FROYONION.COM - Baru-baru ini, salah satu classical composer dan pianis ternama asal Indonesia yang tahun 2020 dilantik menjadi Presiden Dewan Juri Queen Sofia Prize di Spanyol, penghargaan tertinggi musik klasik di Eropa, Ananda Sukarlan, melelang piano pieces-nya dalam bentuk NFT.
Karya yang dilelang sebagai NFT ini adalah variasi dari solo piano berjudul ‘Pergi Belajar’ karya Ibu Sud, dan juga ‘Rapsodia Nusantara No. 35’. Nggak cuma aktif di dunia musik aja, beliau juga dikenal sebagai aktivis kemanusiaan, dan dua piano pieces ini emang dilelang sebagai NFT demi tujuan kemanusiaan itu sendiri.

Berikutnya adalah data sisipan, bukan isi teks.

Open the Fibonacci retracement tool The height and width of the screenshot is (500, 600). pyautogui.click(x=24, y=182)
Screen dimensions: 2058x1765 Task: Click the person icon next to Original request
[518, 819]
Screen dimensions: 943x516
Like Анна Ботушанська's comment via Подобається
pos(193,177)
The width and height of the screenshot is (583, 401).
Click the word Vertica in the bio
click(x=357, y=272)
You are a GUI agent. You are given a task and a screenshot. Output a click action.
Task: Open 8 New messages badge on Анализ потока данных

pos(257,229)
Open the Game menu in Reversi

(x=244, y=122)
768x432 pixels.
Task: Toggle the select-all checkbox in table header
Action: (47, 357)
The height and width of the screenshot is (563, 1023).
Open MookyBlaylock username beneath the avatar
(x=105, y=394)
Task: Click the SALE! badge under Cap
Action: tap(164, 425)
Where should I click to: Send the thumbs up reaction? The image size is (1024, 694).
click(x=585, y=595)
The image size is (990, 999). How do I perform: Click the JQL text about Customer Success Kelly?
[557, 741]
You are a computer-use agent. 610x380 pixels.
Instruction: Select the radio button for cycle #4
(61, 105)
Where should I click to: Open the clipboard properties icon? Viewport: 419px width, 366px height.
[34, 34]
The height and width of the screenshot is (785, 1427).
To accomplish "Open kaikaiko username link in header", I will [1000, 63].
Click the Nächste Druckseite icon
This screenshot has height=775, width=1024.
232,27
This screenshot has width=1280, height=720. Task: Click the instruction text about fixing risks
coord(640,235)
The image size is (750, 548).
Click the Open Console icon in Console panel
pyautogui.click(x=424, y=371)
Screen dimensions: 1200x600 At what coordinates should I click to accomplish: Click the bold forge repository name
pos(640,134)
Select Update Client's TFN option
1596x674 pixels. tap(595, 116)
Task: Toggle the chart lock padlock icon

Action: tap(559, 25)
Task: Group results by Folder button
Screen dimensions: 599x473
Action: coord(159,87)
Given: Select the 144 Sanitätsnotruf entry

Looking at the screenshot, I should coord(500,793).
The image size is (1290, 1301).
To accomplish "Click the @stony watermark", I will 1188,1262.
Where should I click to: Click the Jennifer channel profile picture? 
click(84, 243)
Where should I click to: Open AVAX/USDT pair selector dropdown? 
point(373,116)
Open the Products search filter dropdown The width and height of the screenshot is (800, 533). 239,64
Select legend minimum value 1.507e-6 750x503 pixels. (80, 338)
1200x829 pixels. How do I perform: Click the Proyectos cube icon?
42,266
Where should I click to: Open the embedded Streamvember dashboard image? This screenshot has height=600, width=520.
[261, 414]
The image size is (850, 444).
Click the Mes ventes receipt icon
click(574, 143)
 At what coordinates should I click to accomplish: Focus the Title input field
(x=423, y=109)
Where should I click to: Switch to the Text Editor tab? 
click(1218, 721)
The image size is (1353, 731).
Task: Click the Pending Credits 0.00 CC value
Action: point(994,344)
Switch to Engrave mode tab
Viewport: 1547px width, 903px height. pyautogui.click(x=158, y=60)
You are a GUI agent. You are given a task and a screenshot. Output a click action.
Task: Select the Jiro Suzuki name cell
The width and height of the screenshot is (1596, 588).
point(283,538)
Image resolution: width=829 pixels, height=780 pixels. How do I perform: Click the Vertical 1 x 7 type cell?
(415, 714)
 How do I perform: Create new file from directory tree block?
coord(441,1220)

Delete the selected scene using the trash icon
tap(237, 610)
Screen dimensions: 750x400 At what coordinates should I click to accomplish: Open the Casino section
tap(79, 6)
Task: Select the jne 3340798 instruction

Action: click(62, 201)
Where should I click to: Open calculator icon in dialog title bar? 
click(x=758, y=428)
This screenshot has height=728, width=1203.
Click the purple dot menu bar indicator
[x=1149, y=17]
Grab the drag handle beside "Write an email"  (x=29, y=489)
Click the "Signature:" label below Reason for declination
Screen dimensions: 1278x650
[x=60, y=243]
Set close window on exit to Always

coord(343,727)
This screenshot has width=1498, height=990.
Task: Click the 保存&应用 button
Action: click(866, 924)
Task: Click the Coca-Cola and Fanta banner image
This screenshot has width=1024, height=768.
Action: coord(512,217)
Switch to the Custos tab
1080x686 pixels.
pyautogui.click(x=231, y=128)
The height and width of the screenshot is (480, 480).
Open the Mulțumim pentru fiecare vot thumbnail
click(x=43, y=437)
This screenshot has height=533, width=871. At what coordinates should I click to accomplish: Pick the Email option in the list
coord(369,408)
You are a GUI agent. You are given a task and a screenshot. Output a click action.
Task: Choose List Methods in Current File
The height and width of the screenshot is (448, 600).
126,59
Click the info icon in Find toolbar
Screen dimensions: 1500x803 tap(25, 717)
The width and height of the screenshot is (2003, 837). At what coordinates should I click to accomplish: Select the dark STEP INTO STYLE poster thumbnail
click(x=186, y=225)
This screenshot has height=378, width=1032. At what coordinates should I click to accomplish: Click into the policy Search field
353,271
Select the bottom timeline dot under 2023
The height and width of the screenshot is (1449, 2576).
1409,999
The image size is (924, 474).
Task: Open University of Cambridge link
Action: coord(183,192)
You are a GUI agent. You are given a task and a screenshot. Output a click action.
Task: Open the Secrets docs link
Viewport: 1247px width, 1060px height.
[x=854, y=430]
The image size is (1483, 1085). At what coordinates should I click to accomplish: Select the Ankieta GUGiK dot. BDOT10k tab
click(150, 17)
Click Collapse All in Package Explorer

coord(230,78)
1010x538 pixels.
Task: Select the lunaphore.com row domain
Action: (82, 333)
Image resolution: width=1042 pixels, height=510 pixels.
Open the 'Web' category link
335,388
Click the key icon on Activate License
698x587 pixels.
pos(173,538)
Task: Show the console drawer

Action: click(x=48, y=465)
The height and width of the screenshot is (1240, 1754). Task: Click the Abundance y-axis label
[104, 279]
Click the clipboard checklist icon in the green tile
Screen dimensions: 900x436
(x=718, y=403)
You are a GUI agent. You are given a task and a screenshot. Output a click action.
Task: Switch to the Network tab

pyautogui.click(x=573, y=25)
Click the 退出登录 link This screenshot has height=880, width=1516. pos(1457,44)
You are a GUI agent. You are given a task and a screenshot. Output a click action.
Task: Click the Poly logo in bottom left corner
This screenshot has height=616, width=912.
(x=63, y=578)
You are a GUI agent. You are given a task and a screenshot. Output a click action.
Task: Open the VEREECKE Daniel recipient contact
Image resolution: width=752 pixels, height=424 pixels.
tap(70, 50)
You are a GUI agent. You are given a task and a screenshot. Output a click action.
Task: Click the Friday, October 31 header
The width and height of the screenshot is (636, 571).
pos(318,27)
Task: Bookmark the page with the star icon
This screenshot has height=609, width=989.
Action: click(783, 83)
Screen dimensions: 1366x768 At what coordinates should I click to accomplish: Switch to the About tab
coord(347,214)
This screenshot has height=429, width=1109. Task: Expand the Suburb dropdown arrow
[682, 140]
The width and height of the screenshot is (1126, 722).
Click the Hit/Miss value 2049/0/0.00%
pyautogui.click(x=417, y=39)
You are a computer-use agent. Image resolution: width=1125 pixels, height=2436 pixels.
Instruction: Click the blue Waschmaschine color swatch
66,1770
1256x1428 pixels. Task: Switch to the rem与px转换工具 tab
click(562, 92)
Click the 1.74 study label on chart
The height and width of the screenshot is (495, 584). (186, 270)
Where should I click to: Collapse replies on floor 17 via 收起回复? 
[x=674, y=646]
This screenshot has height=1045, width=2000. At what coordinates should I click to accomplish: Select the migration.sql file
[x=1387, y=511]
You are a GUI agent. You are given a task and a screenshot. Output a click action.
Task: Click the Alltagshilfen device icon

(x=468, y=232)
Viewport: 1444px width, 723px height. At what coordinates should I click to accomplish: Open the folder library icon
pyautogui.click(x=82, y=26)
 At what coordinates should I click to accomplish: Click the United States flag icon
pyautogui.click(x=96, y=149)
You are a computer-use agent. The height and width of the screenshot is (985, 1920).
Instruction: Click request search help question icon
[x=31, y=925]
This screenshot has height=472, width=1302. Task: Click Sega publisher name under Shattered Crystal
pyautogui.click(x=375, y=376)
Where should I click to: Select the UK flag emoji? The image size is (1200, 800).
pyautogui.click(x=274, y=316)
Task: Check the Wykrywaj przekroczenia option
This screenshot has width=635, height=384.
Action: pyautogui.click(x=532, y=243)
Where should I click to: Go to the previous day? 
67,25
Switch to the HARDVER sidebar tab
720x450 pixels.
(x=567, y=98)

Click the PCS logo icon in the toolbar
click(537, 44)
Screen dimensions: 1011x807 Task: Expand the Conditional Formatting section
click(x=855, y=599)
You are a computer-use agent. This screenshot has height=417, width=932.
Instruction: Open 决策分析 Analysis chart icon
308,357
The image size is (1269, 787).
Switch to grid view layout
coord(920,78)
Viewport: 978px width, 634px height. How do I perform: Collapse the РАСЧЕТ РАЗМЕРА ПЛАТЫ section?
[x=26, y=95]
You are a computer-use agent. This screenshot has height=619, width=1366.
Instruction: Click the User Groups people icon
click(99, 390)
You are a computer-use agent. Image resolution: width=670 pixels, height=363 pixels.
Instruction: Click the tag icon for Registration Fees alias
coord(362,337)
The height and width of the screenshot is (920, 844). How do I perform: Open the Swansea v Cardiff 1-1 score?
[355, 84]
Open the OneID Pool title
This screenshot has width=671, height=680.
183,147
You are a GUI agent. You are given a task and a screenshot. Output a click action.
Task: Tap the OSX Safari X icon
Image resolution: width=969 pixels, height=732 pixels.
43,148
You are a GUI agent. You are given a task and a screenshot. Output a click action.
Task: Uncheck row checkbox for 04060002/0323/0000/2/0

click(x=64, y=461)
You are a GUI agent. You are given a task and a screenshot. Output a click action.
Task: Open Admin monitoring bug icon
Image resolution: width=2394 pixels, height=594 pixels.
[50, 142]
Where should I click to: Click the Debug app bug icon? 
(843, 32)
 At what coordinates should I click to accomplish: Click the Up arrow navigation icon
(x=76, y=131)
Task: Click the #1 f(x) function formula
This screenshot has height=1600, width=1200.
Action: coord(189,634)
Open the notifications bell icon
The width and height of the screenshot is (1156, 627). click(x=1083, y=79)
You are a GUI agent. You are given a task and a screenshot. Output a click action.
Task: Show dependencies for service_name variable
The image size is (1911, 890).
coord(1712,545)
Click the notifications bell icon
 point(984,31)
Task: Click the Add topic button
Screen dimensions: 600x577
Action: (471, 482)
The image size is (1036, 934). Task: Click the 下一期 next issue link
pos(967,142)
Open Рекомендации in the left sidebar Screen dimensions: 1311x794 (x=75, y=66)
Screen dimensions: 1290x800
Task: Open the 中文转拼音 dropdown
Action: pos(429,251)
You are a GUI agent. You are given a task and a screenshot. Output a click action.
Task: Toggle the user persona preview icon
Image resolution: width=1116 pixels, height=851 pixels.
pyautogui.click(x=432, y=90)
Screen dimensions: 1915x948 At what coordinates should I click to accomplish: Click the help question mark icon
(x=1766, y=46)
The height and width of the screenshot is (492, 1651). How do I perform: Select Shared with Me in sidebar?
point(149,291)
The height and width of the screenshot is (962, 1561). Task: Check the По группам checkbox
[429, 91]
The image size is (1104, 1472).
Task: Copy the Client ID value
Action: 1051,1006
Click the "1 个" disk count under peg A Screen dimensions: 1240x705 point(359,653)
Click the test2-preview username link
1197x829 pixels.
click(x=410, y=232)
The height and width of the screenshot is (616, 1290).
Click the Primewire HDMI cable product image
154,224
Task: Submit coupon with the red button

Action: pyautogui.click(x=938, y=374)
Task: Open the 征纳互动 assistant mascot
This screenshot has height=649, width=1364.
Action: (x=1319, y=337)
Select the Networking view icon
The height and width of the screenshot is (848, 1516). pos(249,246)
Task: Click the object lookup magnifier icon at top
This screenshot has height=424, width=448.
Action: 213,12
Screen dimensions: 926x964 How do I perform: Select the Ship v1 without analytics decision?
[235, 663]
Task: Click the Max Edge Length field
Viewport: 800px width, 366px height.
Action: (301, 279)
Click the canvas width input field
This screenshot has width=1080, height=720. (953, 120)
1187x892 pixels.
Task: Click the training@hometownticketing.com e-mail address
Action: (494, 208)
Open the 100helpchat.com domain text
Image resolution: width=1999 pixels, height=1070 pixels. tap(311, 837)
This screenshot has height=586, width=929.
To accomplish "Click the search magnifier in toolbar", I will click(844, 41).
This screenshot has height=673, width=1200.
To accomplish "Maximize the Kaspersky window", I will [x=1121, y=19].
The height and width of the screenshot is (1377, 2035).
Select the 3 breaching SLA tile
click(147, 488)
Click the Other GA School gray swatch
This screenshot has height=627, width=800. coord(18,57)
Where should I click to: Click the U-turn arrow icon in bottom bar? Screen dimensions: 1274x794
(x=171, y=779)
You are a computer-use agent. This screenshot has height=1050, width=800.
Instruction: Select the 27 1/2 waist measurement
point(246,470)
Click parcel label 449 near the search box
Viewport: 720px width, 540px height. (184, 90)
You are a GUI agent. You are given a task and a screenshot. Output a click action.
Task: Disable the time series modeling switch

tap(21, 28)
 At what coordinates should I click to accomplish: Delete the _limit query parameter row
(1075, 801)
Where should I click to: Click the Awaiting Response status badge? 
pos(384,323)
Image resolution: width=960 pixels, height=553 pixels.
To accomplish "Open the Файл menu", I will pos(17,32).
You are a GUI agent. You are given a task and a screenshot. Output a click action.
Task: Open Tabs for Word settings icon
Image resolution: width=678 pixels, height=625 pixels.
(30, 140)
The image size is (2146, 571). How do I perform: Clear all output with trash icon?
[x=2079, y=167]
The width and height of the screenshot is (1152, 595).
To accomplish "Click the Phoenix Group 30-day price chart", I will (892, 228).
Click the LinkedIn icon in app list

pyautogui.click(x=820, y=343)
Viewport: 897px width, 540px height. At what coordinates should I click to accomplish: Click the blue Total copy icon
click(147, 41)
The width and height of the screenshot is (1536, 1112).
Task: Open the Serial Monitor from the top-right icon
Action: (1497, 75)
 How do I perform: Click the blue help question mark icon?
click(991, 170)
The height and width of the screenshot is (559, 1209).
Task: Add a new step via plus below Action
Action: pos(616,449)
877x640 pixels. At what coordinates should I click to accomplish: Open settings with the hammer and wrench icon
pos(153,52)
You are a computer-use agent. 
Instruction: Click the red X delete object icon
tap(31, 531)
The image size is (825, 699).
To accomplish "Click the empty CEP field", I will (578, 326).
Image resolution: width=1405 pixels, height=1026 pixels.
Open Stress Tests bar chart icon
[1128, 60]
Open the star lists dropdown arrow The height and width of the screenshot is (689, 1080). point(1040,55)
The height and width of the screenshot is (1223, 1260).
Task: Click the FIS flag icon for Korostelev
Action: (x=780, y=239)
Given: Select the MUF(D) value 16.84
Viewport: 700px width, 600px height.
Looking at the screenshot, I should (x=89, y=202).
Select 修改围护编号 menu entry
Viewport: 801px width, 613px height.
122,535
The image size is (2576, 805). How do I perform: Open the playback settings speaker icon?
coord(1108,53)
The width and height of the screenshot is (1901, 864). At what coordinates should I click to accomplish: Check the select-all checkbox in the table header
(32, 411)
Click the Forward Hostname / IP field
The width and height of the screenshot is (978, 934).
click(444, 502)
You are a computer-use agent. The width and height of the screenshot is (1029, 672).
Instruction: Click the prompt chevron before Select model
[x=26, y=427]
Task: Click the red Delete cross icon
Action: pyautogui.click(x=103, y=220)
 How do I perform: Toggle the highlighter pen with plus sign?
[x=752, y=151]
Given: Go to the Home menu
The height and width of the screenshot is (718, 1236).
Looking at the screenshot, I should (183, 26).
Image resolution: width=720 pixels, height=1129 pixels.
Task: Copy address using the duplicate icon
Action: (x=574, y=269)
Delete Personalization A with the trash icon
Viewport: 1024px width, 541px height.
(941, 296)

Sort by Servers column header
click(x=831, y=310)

Keduanya dibeli pengusaha Edwin Soeryadjaya dan Hilmi Panigoro sebesar USD 61 ribu atau sekitar Rp1 miliar. Kemudian, hasil penjualannya didonasikan ke fundraising event ‘NTT Adalah Kita’ yang diselenggarakan sama Habitat for Humanity Indonesia untuk korban badai siklon tropis ‘Seroja’ di Nusa Tenggara Timur pada tahun 2021 kemarin.
Berawal dari keresahannya soal polemik hak cipta bagi para seniman lokal, Ananda melihat adanya alternatif solusi terutama bagi para pegiat musik, yaitu lewat NFT, Civs. Kebetulan, waktu beliau lagi gencar-gencarnya mempelajari NFT, Mesail Creative Hub menghubunginya dan akhirnya terjadi kolaborasi antar keduanya.
Dari situ, beliau jadi musisi klasik pertama di Asia yang mendaftarkan karyanya sebagai NFT di marketplace bernama ‘Metaroid’, Civs.
“Semoga dengan menjadi musisi klasik pertama di Asia yang juga bergerak di dunia NFT bisa menginspirasi dan memberi contoh ke seniman lainnya, terutama musisi klasik,” ujar pianis penerima gelar kesatriaan "Cavaliere Ordine della Stella d'italia" dari presiden Sergio Mattarella ini.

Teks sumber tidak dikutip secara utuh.